Sure, this approach is not universal.. 

1)
As for number of parameters:
i personally see no trouble in
having 9 .log methods with number of parameters from 1 to 9 respecitvely, if
it saves performance! And I beleive there's a sane limit that a regular
log request does not come over..

2)
parameter types, yes, this is the real trouble
there's one more trick from my practice that i can propose:
to log "this " + code + " has been " + action + " at time " + time one
could 

getLogger().debug("this"); getLogger().debug(code); getLogger().debug("has been")...  getLogger().debugNewLine();

and the logger would have
debug(int), debug(String), debug(Time) methods and would sum up them in it's internal
(kept per-thread) StringBuffer (so there's either a logger instance per thread, or
each logger keeps per-thread information). The call degubNewLine() would actuall
take the whole accumulated buffer and put it to the log.

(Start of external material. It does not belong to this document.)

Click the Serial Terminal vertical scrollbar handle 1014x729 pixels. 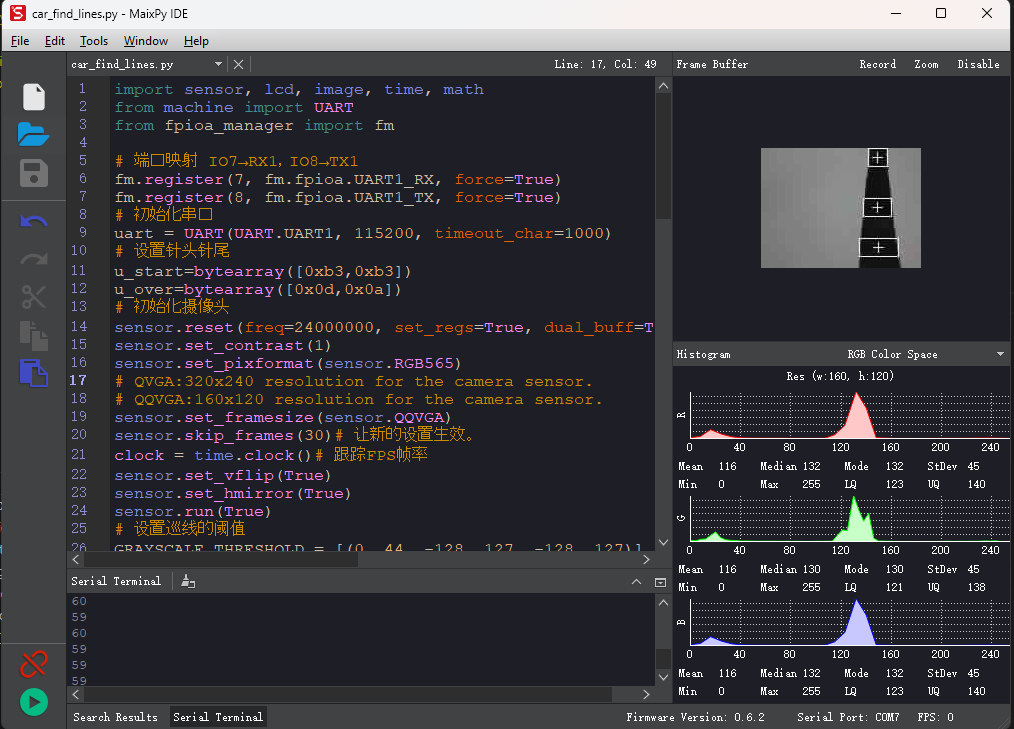pyautogui.click(x=663, y=659)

I used this approach in .cpp programs to avoid hussle with putting
"this"+code+"has been" before doing a log() call. In C this resulted in even
shorter and more understandable code. In Java it won't, but if it save 
performance..


>> I'm speaking about implementing things like debub(String), debug(String,String), debug(String,String,String)?
>> That's what i do for my applications (non-cocoon)
>
>It's in these situations I wished java was aspect oriented :(
>
>-- 
>Stefano Mazzocchi      One must still have chaos in oneself to be
>                          able to give birth to a dancing star.
><st...@apache.org>                             Friedrich Nietzsche
>--------------------------------------------------------------------
>
>---------------------------------------------------------------------
>To unsubscribe, e-mail: cocoon-dev-unsubscribe@xml.apache.org
>For additional commands, email: cocoon-dev-help@xml.apache.org
>
>




Re: log performance penalties

Posted by Stefano Mazzocchi <st...@apache.org>.
Tagunov Anthony wrote:
> 
> Hello, evrybody!
> 
> On Thu, 15 Feb 2001 15:49:24 +0100, Stefano Mazzocchi wrote:
> 
> >I'm looking at the changes made to Cocoon while I was away:
> >
> >are you guys aware of the fact that something like
> >
> >  getLogger().debug("Making URL from " + location);
> 
> Maybe doing something like getLogger().debug("Making URL from",location)
> would make things easier?

Hmmm, what if you want to log something like

 "this " + code + " has been " + action + " at time " + time

???

> I'm speaking about implementing things like debub(String), debug(String,String), debug(String,String,String)?
> That's what i do for my applications (non-cocoon)

It's in these situations I wished java was aspect oriented :(

-- 
Stefano Mazzocchi      One must still have chaos in oneself to be
                          able to give birth to a dancing star.
<st...@apache.org>                             Friedrich Nietzsche
--------------------------------------------------------------------

Re: log performance penalties

Posted by Tagunov Anthony <at...@nnt.ru>.
Hello, evrybody!

On Thu, 15 Feb 2001 15:49:24 +0100, Stefano Mazzocchi wrote:

>I'm looking at the changes made to Cocoon while I was away:
>
>are you guys aware of the fact that something like
>
>  getLogger().debug("Making URL from " + location);

Maybe doing something like getLogger().debug("Making URL from",location)
would make things easier?

I'm speaking about implementing things like debub(String), debug(String,String), debug(String,String,String)?
That's what i do for my applications (non-cocoon)
>is translated by java compilers into 
>
>  StringBuffer sb = new StringBuffer("Making URL from ");
>  sb.append(location);
>  getLogger().debug(sb.toString());
>
>which generates
>
> 1) a new stringbuffer object
> 2) a new String
>
>even if debug log channel is disabled?